== SOURCE EXTRACT ==

Could you identify a specific artwork that has influenced your artistic practice or has impacted the way you think about race and ethnic identity in visual culture?

Oh, it is not a simple answer to that question!

During my practice as a visual artist, I have been more and more aware of how light influences me. Of course, growing up in the far north, Norwegians are doomed to circle their life around the ever changing daylight following the seasons; depressive during the dark winter, delirious during the light summer. We are so to speak, a bi-polar people!

In the beginning of my art career I was very attracted to the candy shop-like room, full of all the world’s light technique I could dream of, but now I find it more and more interesting to be aware of the very subtle shifts in natural light, and how to use that light into my art works, either directly or metaphorical. I have left the candy shop now. The light technique per se does not interest me, it is just a question about how much you pay to get good technicians and the right stuff.

What interests me is what the light means as a human experience, and how to use light as material, a kind of paint or surface or construction in an art installation. To catch the light in such a way that the audience could confront it with their mind and body. Light is inter-human and inter-religious. It is a common visual communicative language.

Most artists are dealing with shades of light in one or another way, but when using light more directly as material and matter, as I often do in my art projects, it is impossible not to be affected by James Turrell´s work; how he manages to use light in such a sophisticated way. Many criticise him for repeating himself, commercialising the Skypace by putting it up all over the world. I have visited and spent quite a lot of time in different Skyspaces, and it is a different experience in every space! Depending on the latitude, temperature, humidity, time of day and year, natural sky light or mixed with the programmed inner light, combined with the mood in your mind and body, you will never see the same light and colours. And you need to spend time in the space to experience it, and of course, since I am much more interested in the light’s subtlety than many others, I can just sit there and let my gaze and thoughts go. It is very meditative.

== PROBLEMS ==
(a) According to the interview excerpt, what can light serve as in an art installation? List each one.
(b) Transcribe the part of the interview excerpt that begins at the words "During my practice" and stops after the words "a bi-polar people!".

== DATA EXCERPT ==
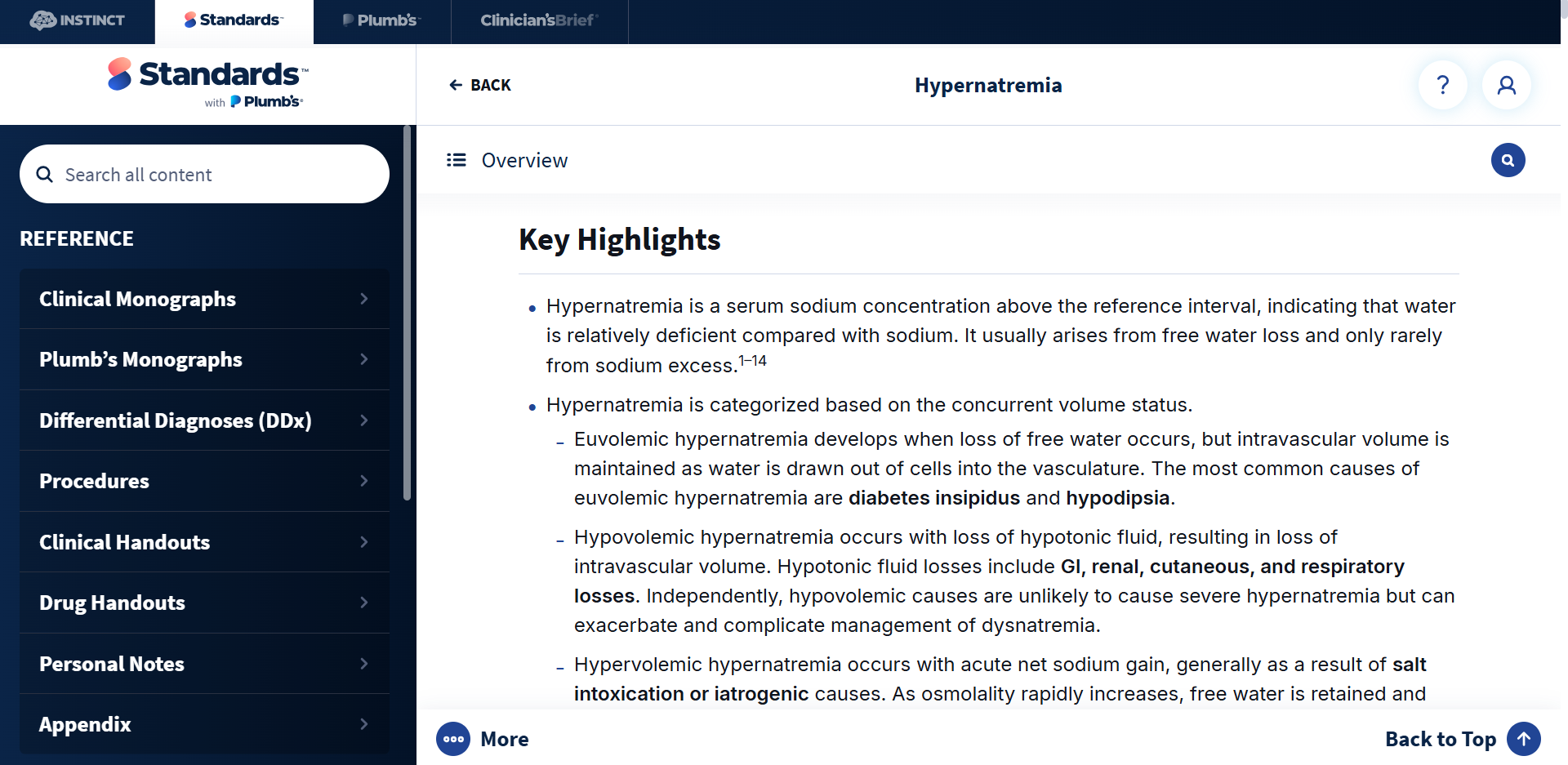Open Drug Handouts in sidebar

204,603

== SOLUTIONS TO THE TASKS ==
(a)
- a kind of paint
- surface
- construction

(b)
During my practice as a visual artist, I have been more and more aware of how light influences me. Of course, growing up in the far north, Norwegians are doomed to circle their life around the ever changing daylight following the seasons; depressive during the dark winter, delirious during the light summer. We are so to speak, a bi-polar people!